Increased supply costs have been felt across the globe, and companies have raised the prices paid by consumers in order to attempt to offset that higher cost. Walmart, on the other hand, chose to keep its price increases relatively modest.
On Tuesday, the company reported that its gross margins declined 42 basis points in the third quarter. Share prices fell largely due of the belief amongst traders that the company should have raised prices more significantly.
However, Cramer argued that the keeping prices at a more reasonable level was a good move for Walmart.
"Walmart is keeping prices down aggressively and therefore their gross margins are down. But they are taking share from everybody. This is the moment to take share during the inflationary period," Cramer said. "I like share versus them cutting price and worrying about gross margin."
Cramer defended Walmart on "Squawk Box" and "Squawk on the Street". Writing in his morning Investing Club newsletter, Cramer called the company an "inflation fighter" and "share taker".
Walmart's Chief Financial Officer said much the same in an interview with CNBC regarding the company's current position.
"We've always been an inflation fighter for customers," CFO Brett Biggs said. "Our scale and the product breadth that we have allows us to do things in a way that is beneficial to customers and beneficial to shareholders."

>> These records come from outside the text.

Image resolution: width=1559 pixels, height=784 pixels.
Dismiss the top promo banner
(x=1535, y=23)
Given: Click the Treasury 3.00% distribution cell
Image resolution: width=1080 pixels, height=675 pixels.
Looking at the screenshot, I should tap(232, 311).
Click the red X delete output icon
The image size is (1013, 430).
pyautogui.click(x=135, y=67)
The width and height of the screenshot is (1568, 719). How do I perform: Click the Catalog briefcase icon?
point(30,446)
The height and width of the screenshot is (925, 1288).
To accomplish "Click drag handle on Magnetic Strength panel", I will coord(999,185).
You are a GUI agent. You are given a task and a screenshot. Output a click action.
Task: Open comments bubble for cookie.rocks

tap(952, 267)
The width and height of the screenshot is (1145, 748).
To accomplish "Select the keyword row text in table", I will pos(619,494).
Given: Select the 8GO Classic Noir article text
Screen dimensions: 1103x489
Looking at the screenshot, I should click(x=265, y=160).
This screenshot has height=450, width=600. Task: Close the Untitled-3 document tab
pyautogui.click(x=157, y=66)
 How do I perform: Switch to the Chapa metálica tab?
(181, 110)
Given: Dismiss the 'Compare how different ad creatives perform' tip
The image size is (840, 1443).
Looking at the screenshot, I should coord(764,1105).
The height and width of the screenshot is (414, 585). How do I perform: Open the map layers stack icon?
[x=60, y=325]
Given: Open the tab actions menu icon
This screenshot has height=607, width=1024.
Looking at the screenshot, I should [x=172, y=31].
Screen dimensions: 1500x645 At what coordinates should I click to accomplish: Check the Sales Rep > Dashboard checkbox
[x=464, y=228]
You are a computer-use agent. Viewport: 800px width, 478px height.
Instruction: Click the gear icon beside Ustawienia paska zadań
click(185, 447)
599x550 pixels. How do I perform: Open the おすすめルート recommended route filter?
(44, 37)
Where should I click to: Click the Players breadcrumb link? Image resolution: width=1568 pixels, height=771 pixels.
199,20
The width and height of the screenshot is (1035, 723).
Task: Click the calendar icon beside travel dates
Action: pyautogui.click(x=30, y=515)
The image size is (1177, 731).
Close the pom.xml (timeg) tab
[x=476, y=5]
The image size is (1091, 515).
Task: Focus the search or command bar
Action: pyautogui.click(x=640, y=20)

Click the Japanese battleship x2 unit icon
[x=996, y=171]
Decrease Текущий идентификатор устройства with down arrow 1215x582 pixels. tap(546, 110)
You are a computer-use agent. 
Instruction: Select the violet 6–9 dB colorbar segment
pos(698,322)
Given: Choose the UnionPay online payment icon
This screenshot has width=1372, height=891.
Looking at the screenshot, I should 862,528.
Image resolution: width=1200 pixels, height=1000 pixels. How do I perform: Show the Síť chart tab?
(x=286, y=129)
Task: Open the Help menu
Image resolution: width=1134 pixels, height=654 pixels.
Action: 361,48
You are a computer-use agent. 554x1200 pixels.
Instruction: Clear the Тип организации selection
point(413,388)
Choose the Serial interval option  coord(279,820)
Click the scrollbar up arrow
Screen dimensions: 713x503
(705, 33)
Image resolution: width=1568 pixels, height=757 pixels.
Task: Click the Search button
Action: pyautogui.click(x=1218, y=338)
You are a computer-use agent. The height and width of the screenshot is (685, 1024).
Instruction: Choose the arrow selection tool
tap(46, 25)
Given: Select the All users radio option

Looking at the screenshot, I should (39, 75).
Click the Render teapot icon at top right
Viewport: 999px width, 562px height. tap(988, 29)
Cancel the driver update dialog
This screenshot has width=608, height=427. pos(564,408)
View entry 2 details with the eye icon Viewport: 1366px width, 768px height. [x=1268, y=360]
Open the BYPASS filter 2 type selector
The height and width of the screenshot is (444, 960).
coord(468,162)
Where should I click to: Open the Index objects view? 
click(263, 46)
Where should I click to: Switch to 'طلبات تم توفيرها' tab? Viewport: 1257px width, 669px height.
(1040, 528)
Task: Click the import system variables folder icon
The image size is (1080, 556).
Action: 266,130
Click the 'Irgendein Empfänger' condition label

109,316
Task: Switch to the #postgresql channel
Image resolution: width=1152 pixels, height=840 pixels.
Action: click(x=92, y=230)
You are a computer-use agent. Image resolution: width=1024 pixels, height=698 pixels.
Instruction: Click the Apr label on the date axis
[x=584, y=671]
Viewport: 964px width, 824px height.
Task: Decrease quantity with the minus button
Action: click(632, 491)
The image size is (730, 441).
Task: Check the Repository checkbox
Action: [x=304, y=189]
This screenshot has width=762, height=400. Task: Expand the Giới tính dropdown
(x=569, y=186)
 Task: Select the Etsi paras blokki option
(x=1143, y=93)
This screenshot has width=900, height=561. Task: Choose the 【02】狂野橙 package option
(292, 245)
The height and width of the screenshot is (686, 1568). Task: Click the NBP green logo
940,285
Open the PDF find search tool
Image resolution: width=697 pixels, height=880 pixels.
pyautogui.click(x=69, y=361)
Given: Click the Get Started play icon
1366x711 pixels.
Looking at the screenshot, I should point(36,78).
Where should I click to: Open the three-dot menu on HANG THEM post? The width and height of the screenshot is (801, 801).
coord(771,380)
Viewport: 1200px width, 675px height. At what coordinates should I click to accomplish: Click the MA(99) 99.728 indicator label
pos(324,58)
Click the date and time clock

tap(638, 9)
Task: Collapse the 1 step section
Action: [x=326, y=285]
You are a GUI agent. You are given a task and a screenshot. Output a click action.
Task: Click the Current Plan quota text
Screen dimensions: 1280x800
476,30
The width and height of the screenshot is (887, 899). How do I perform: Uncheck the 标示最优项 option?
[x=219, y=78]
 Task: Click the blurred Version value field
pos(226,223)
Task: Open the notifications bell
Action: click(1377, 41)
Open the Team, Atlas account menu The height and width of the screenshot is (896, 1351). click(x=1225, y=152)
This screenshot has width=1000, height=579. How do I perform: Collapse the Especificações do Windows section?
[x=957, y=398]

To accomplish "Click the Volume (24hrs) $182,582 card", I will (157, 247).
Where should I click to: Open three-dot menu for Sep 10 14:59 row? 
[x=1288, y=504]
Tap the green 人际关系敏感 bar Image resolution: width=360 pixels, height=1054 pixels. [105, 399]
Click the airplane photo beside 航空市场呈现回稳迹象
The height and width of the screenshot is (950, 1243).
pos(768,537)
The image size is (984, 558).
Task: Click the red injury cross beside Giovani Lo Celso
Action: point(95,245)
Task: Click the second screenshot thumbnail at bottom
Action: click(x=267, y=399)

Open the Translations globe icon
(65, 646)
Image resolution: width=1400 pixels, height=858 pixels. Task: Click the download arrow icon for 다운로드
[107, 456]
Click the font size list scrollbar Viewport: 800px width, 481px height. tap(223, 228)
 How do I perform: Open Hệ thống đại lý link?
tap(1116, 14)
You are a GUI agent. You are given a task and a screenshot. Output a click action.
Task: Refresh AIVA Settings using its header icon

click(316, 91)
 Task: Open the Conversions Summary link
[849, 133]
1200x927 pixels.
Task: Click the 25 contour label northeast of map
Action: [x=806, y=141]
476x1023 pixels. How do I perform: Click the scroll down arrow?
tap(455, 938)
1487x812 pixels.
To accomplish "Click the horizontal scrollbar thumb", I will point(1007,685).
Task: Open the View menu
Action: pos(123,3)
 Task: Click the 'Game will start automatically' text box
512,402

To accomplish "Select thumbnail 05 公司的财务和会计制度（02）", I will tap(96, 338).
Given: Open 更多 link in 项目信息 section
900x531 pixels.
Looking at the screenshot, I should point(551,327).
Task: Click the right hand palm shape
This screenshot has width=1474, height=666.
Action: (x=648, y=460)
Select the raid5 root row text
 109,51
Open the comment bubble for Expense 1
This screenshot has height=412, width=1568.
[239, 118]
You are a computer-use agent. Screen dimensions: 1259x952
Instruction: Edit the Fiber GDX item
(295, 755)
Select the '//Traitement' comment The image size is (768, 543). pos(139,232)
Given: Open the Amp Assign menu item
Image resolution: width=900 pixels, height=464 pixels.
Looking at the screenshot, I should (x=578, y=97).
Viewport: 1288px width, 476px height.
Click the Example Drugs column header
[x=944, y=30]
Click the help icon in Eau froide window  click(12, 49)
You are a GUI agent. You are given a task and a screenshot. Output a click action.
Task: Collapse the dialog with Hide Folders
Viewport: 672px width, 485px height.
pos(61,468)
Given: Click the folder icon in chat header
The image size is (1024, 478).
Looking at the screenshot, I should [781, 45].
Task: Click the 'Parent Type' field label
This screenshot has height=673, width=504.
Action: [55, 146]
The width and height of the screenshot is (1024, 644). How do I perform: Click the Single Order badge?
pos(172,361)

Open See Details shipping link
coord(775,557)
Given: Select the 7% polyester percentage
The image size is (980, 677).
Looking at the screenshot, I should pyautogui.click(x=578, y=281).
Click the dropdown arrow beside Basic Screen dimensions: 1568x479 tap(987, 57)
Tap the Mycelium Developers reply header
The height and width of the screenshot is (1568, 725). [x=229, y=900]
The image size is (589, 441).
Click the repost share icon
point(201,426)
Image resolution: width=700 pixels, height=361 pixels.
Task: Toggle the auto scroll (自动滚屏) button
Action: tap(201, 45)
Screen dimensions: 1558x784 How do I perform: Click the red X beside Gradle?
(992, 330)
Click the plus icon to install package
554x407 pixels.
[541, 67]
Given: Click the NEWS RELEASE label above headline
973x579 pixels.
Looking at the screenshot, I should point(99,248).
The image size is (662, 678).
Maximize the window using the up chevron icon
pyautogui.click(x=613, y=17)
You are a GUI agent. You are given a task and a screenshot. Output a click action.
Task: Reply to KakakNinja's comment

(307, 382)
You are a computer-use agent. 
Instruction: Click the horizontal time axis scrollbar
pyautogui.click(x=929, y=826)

Walmart has managed to harness its size in order to fight supply chain issues: by negotiating with suppliers and using its own chartered ships for transport, Walmart has avoided some of the obstacles holding up other retailers. According to company executives, inventory in the U.S. is up by nearly 12%. These efforts have also helped Walmart keep prices low, allowing the company to retain price-conscious shoppers
In the company's Tuesday earnings report, Walmart raised its forecasted end-of-year adjusted earnings per share from between $6.20 and $6.35 to $6.40.